DeepText: Facebook’s text understanding engine
Purpose of Develop DeepText
Understanding the various ways text is used on Facebook can help us improve people’s experiences with our products, whether we’re surfacing more of the content that people want to see or filtering out undesirable content like spam.
The community on Facebook is truly global, so it’s important for DeepText to understand as many languages as possible.
How to make machine works to understand human language?
Using deep learning, we can reduce the reliance on language-dependent knowledge, as the system can learn from text with no or little preprocessing. This helps us span multiple languages quickly, with minimal engineering effort.
To get closer to how humans understand text, we need to teach the computer to understand things like slang and word-sense disambiguation.
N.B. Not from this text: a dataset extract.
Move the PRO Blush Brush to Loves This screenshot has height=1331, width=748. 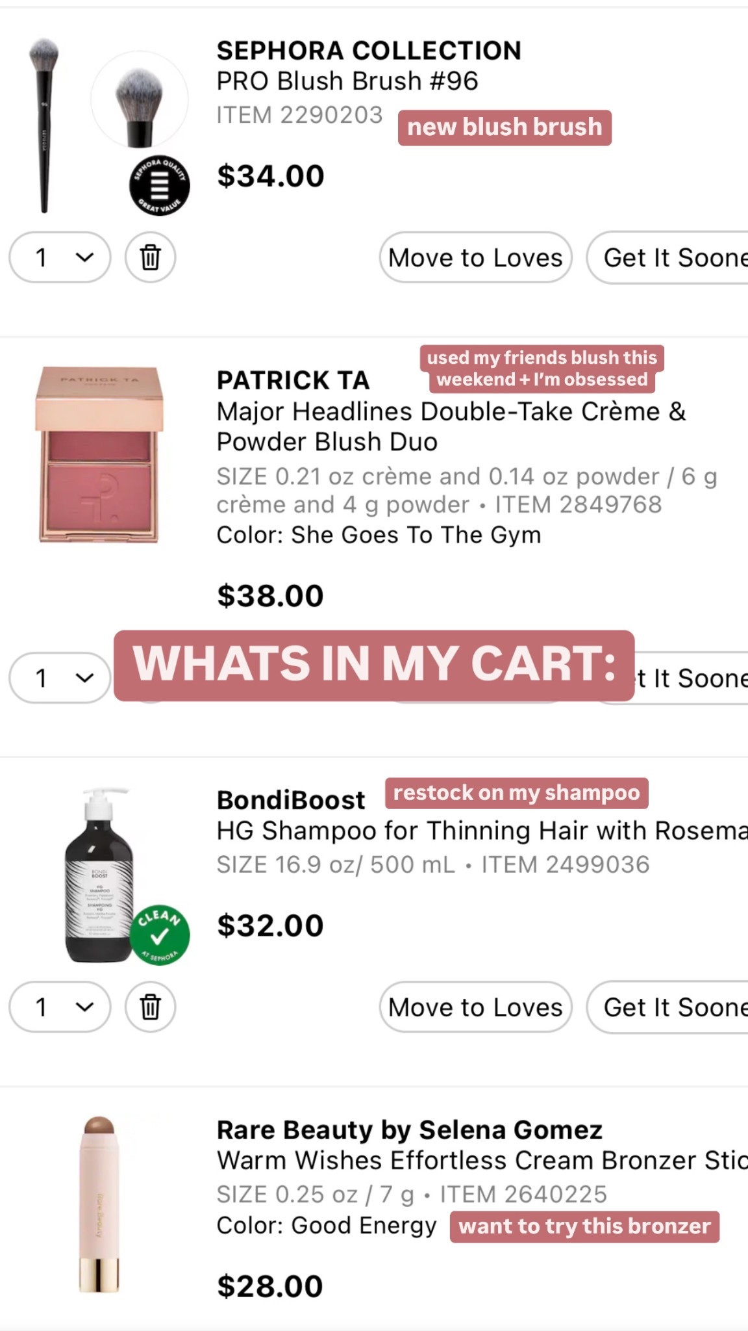click(x=475, y=257)
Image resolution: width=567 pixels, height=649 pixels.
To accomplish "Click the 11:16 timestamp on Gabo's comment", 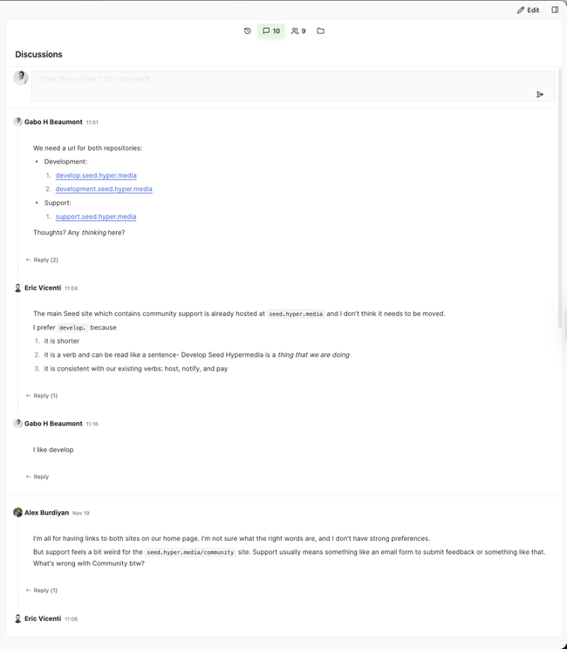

As an example, if someone says, “I like blackberry,” does that mean the fruit or the device?
What is happening in DeepText?
In traditional NLP approaches, words are converted into a format that a computer algorithm can learn. The word “brother” might be assigned an integer ID such as 4598, while the word “bro” becomes another integer, like 986665. This representation requires each word to be seen with exact spellings in the training data to be understood.
With deep learning, we can instead use “word embeddings,” a mathematical concept that preserves the semantic relationship among words. So, when calculated properly, we can see that the word embeddings of “brother” and “bro” are close in space. This type of representation allows us to capture the deeper semantic meaning of words.
Using word embeddings, we can also understand the same semantics across multiple languages, despite differences in the surface form. As an example, for English and Spanish, “happy birthday” and “feliz cumpleaños” should be very close to each other in the common embedding space. By mapping words and phrases into a common embedding space, DeepText is capable of building models that are language-agnostic.
From here, we can see that Facebook is intend to further develop natural language processing (which is machine communicate with human in human language) with statistical machine translation (Multiple Language translation & processing at Machine Level) follow by neural network processing whether if user post is statement or sale point (meaning buy or sell stuff).
We shall see following challenges which being addressed in natural language processing tackled with solutions, good luck to DeepText.
- Excellence ambiguous
- Metonymy (Example: Play Mozart, play is a metonymy)